Alumbrado por ese pálpito de verdad y existencia, todo el discurrir narrativo de Casa de tinta viene a mostrar lo que subyace oculto en lo más profundo del escritor, momentos impregnados de vivencias y misterios, tan a la vista como escondidos si uno no les presta la atención debida, lugares comunes donde contemplar el detalle de las cosas sencillas que se suceden en toda vida diaria. No hay nada que no pueda convertir la escritura en sede de lo sagrado, fuera del terreno propiamente religioso, para designar aquello a lo que un escritor pueda consagrar lo mejor de sí mismo como razón de ser. Montiel así lo hace.

Quizá lo contagioso de su manera de escribir, como se ve en Casa de tinta, esté en ese pulso contenido que transmite la palabra del yo como personaje, atento a la vida azarosa, sin dejar de interpelarla, como si nos advirtiera de que pasamos nuestros días mirando anodinamente las cosas, con el riesgo de diluirnos en el mero discurrir del tiempo.

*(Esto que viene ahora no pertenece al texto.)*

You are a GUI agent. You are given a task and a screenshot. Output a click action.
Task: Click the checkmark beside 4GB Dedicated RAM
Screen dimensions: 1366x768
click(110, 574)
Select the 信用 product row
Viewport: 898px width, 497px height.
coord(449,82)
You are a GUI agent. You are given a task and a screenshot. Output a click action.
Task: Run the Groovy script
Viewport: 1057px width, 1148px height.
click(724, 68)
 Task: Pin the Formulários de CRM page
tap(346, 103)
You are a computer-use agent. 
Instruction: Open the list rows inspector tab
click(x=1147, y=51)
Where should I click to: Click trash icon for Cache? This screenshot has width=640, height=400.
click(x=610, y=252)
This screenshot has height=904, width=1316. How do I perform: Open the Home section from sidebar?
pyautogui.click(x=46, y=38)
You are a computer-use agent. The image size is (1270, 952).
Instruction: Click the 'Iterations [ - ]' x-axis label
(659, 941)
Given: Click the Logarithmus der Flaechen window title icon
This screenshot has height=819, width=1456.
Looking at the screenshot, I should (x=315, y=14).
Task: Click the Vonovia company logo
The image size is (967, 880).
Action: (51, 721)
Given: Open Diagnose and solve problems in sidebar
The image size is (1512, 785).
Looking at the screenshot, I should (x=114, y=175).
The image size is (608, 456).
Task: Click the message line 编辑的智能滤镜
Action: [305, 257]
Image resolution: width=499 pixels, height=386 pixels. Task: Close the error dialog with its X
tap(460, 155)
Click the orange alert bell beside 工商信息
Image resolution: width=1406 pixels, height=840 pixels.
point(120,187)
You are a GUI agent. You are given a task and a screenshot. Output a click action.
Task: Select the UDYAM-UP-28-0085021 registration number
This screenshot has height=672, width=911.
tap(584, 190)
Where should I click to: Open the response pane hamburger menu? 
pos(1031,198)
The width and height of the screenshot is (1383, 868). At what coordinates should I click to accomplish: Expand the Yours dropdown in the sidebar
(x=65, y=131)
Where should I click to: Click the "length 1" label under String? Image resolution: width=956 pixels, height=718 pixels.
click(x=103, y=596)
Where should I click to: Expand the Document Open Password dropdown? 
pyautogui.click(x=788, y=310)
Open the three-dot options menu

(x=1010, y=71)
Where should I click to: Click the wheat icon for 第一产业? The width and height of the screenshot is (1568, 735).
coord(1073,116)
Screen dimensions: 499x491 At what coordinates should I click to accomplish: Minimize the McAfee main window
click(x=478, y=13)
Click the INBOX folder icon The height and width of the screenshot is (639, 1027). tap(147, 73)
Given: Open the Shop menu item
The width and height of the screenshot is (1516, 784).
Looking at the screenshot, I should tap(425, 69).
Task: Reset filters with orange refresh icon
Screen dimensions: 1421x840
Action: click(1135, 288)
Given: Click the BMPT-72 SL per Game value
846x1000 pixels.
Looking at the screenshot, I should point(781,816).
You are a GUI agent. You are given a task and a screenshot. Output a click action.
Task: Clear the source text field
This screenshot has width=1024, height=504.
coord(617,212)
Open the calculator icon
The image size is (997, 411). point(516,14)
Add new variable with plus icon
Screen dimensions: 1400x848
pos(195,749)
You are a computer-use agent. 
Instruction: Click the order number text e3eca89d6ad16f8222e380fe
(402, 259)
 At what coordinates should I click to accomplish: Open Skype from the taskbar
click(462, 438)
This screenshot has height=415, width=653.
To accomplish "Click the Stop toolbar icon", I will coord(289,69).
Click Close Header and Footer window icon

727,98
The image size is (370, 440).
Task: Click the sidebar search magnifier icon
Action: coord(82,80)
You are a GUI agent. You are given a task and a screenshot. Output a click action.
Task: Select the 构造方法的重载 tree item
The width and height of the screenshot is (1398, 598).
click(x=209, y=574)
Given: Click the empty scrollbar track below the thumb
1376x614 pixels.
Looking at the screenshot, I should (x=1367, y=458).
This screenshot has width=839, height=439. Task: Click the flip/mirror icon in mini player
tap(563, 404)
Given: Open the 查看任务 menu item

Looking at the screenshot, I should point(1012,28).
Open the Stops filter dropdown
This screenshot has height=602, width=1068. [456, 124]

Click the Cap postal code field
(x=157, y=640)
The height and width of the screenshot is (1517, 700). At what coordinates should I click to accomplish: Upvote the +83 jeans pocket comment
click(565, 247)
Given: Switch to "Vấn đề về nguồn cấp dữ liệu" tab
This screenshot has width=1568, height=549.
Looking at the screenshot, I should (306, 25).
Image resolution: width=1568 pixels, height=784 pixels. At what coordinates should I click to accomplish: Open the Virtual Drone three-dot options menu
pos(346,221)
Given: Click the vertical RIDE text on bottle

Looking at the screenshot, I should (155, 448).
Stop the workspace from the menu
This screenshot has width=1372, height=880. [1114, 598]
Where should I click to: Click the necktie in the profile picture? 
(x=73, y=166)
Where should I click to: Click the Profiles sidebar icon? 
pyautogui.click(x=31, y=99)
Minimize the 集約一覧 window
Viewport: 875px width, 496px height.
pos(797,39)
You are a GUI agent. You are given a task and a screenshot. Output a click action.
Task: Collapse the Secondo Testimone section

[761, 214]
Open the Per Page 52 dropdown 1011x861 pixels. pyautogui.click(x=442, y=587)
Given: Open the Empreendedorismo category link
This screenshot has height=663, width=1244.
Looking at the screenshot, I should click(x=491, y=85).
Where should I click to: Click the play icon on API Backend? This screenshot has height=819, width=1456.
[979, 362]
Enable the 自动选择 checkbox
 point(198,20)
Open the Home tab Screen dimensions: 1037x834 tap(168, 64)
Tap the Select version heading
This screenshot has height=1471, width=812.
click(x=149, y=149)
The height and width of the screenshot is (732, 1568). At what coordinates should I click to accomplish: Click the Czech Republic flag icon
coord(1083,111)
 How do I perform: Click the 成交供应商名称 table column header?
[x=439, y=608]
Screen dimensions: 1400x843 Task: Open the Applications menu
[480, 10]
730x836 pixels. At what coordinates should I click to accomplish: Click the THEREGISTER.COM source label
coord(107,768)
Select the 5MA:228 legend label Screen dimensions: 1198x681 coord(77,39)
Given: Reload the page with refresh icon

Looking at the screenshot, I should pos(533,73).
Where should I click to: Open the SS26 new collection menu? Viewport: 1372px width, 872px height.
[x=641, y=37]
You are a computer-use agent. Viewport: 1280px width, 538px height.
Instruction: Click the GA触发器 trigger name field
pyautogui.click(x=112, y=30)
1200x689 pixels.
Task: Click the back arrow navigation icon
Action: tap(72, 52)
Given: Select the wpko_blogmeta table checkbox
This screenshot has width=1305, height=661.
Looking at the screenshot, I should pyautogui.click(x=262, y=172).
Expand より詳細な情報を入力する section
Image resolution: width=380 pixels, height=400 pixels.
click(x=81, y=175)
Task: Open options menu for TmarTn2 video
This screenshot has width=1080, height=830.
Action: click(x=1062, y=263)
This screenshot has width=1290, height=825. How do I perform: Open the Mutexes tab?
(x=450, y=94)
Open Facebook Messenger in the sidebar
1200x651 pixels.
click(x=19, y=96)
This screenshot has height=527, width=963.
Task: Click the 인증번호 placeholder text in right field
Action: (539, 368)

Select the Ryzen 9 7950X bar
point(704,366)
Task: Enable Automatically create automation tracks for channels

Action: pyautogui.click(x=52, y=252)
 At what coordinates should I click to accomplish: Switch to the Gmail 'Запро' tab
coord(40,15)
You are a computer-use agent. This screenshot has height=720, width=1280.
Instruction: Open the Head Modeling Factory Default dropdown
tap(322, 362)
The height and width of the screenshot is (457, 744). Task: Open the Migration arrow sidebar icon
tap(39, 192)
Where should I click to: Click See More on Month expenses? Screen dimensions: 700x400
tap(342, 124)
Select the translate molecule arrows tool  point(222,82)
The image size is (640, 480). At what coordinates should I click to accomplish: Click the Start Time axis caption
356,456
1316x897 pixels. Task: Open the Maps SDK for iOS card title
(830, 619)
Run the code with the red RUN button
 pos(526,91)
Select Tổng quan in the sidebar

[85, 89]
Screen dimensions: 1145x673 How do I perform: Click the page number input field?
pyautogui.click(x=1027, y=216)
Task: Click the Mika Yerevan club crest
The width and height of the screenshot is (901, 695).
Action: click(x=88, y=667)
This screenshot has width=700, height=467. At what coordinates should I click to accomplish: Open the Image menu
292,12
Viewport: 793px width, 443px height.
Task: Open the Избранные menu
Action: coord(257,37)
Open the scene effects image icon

Reproducir los instantes de la vida es abrir hueco, resquicios de lo que importa, viene a decirnos: “Lo imprevisible nos pellizca para ver si estamos vivos”. En este sentido, el tiempo y sus consecuencias conforman el hilo conductor del libro, pero fijado más en lo sagrado del instante. Vivirlo, según leemos, supone estar siempre en contacto con uno mismo, con ese testigo interior tan presente y ávido de afectos, tan necesitado de razones para manejar su intemperie.

Es esta singularidad en la que Montiel aplica el sentido de su escritura que lleva a su imaginación a afinar el juicio, almacenar y sopesar su experiencia, como recoge en estos fragmentos: “Escribir es, también, tejer un descubrimiento” […] “Un libro cambia el mundo de postura. Leer es darle la oportunidad a otra forma de mirar las cosas, saltar a un corazón distinto, decapitar el tiempo”. […] “Todos los días soy mi primer obstáculo”. Todo este proceder obedece a un sentir que parte de la observación que, para él, es transformadora, en la misma línea de la que partía Simone Weil que se resume en considerar que no hay arma más eficaz que la atención puesta en las cosas sencillas.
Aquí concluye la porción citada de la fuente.